Terminada a leitura, o Poeta sentou-se, tomou outro trago da cachaça caseira e perguntou sobre o almoço. Fred não sabia nada sobre o almoço, mas mandou providenciar o mais rápido possível, ainda em êxtase interrogativo.

segunda-feira, 7 de maio de 2012

A CARTA

Mal estacionou, Fred Samburá recebeu o Poeta como um súdito recebe seu adorado rei. O Poeta recebia e dava abraços sem saber a quem. Ora, e muitos nem sabiam quem era aquele homem de nome estranho, mas a fraternidade era comum naquele ambiente. Não havia a menor sombra de dúvida: o Poeta era querido, esperado e bem-vindo naquele lugar.

- Para abrir o apetite, Poeta! - Disse Fred, entregando-lhe uma dose de cachaça. - Isso enquanto o almoço não vem!

- Esse é o Fred que sempre conheci! – respondeu.

Tomando tudo de um gole só, soltou a voz arranhando o ar como gato afiando unhas no madeiro:

- Essa é das boas! E feita por você, hem? - Comentou o Poeta.

- É sim! Mas é hobby. Meu negócio, por ora, é somente camarão... Mas a gente não veio aqui para conversar sobre trabalho, ou veio?

- Não... Mas sempre pode surgir uma oportunidade! - disse o Poeta.
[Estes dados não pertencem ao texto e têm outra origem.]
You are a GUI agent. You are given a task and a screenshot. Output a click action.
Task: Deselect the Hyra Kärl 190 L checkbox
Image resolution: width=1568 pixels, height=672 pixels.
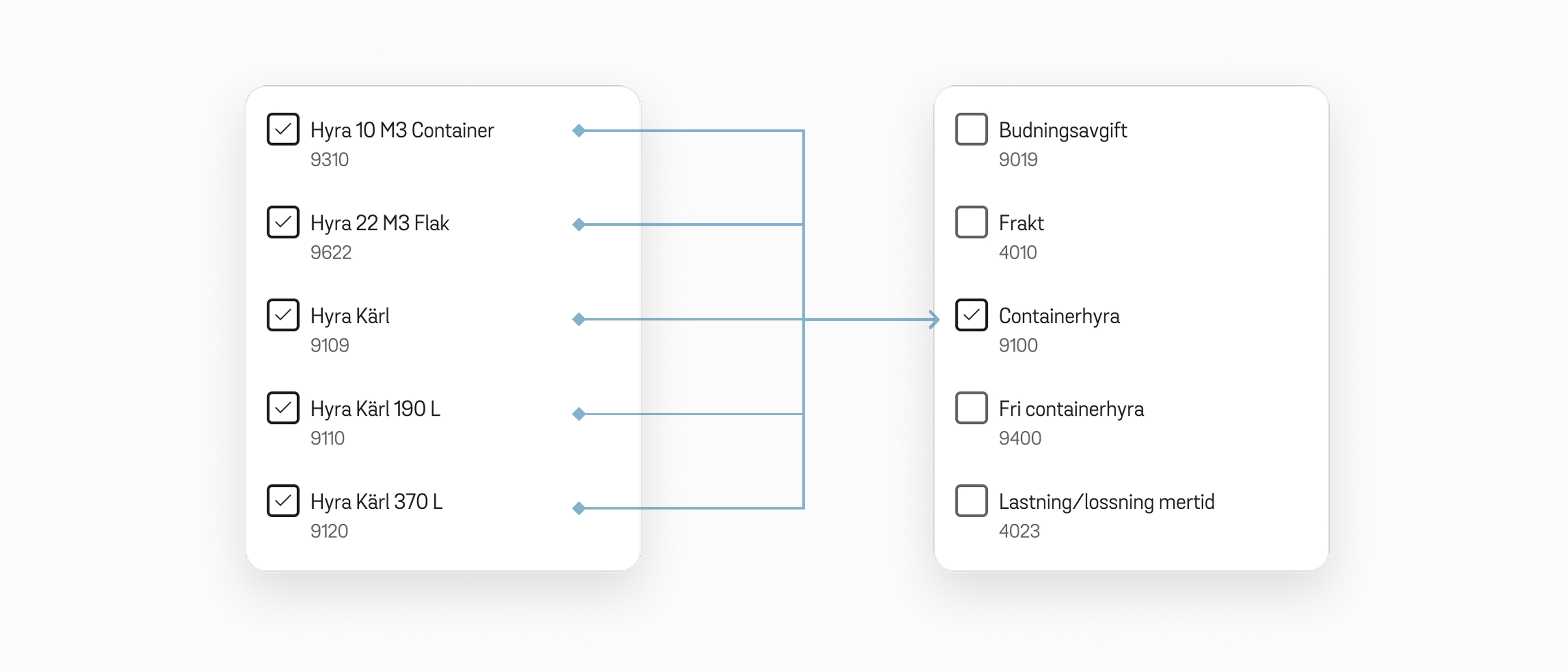tap(283, 408)
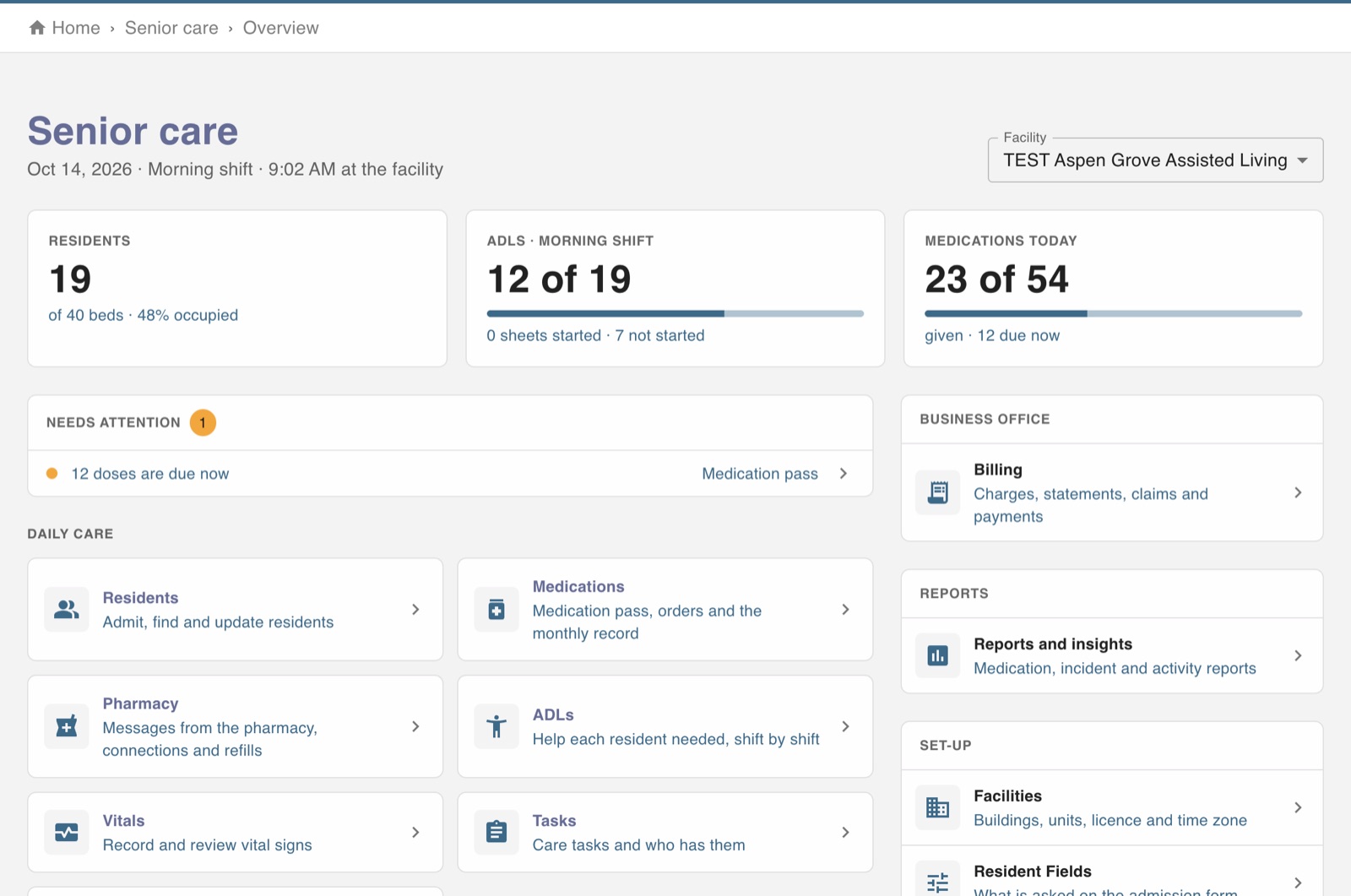
Task: Open the Facility dropdown selector
Action: tap(1155, 160)
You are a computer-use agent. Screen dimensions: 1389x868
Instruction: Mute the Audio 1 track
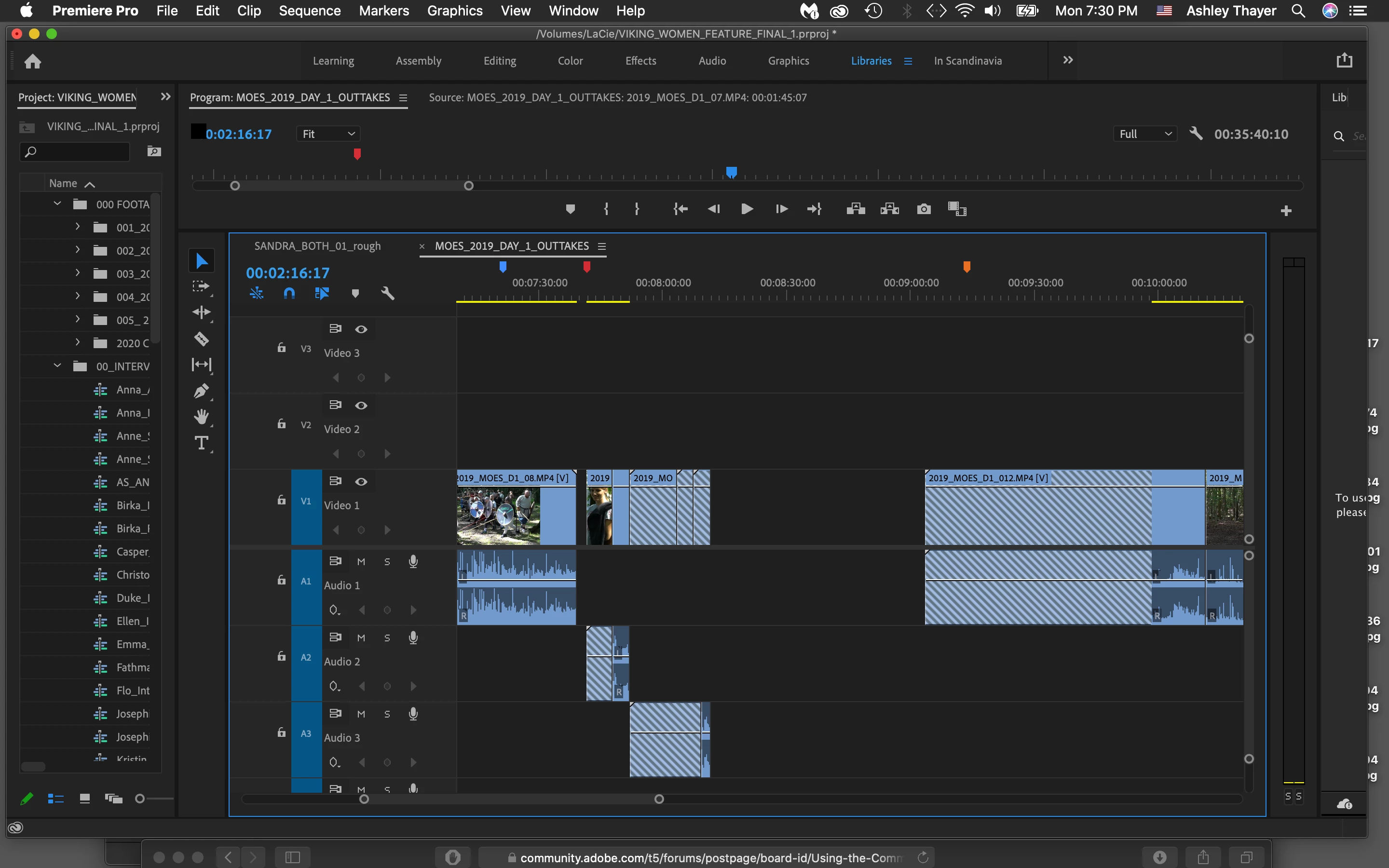[361, 561]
A casa estava cheia. Todos riam e estavam alegres. O Poeta se lembrou do cortejo fúnebre e perdeu-se, por poucos segundos, em pensamentos e sentimentos de cor ocre. Olhando para aquela gente, percebeu que ninguém conseguia rir tão bem como Ribamar, o morto que sorria.
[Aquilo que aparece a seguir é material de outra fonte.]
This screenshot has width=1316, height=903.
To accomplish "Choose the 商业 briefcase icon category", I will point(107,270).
- Poeta! Dê-me um abraço, e deixe de pensar no morto. Os mortos enterram seus mortos. - Gritou Ana, esposa de Fred, já lendo seus pensamentos.
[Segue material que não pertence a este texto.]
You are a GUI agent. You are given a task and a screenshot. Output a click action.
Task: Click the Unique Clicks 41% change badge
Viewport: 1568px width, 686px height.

Já abraçados, Poeta sentia os seios de Ana contra seu peito, e o cheiro de gordura que saía da cozinha impregnado no corpo da mulher do amigo, como outrora o cheiro de peixe em Fred.

- O amigo Ribamar só fez sorrir nesta vida, morreu e ficou com cara de defunto triste. – disse Ana.

- Nenhum defunto é triste, principalmente depois de morto. - Disse uma adolescente com síndrome de Down.

Ninguém reparava na garota, mas ela olhava para o Poeta. Ele lhe deu atenção, ou por curiosidade ou por dó. Porém, ficou sem entender o "principalmente depois de morto".

- Pobre Riba! Grande contador de histórias: parece que andou por esse mundo quase todo a pé! E morreu aqui...

- Mas ele deixou uma carta! - Falou um rapaz que tem um olho de cada cor.

- Que dizia na carta? - Perguntou o Poeta.

- Isso ninguém no mundo num há de saber. - Resmungou um homem com cara de "poucos amigos", com cheiro de peixe e sol, cujo bigode e sobrancelhas eram tão grandes e tão imundas que pareciam unir-se a qualquer instante.

- Ele deveria ser um andarilho, sempre em busca de caminhos longos, solteirão. Pra quê uma carta? - Falou uma velha cega de bengala, provavelmente mãe de algum trabalhador.


E começava um burburinho cheio de especulação barata na casa de Samburá.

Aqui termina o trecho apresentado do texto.